►
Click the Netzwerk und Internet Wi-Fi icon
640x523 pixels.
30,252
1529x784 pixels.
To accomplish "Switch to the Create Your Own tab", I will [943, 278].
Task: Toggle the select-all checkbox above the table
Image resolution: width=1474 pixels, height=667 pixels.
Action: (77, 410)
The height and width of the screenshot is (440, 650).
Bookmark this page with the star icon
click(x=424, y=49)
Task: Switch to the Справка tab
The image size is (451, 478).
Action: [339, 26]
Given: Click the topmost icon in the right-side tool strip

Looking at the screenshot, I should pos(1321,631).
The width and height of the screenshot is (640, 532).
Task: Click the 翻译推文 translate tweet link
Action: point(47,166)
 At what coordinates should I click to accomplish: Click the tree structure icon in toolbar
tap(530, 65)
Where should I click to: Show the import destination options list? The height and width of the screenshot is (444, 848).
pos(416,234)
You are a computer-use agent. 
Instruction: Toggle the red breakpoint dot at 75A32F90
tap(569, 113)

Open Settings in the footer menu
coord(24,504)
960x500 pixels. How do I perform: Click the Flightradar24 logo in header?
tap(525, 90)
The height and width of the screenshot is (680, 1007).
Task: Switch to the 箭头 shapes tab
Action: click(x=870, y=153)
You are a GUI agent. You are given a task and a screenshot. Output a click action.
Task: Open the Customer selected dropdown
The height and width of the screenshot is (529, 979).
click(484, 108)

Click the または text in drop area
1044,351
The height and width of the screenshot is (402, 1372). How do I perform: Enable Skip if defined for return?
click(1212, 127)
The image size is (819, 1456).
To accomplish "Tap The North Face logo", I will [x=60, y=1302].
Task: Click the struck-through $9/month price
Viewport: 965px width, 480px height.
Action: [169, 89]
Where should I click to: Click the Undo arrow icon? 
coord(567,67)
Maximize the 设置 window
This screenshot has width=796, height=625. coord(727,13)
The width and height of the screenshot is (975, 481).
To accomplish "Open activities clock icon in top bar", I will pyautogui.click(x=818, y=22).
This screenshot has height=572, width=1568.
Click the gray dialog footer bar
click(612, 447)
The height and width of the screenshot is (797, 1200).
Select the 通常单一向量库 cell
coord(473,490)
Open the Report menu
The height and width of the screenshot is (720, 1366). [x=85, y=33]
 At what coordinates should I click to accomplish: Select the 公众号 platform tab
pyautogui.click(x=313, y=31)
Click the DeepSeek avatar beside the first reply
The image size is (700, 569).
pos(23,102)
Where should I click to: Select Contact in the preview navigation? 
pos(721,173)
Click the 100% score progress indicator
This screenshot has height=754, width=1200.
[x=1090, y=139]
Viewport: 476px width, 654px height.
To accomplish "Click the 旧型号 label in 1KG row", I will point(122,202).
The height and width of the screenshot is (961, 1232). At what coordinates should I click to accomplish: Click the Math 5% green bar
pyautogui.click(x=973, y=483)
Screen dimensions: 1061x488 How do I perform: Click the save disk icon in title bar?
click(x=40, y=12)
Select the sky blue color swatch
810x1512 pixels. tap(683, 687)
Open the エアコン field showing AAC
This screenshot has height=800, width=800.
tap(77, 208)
◄
**YOUR TASK:** When you reach the line that contains "The height and width of the screenshot is (440, 650).", stop; that line and every line before it, from the very first line of the data, should be restated word for word.

**RESPONSE TO THIS EXERCISE:**
Click the Netzwerk und Internet Wi-Fi icon
640x523 pixels.
30,252
1529x784 pixels.
To accomplish "Switch to the Create Your Own tab", I will [943, 278].
Task: Toggle the select-all checkbox above the table
Image resolution: width=1474 pixels, height=667 pixels.
Action: (77, 410)
The height and width of the screenshot is (440, 650).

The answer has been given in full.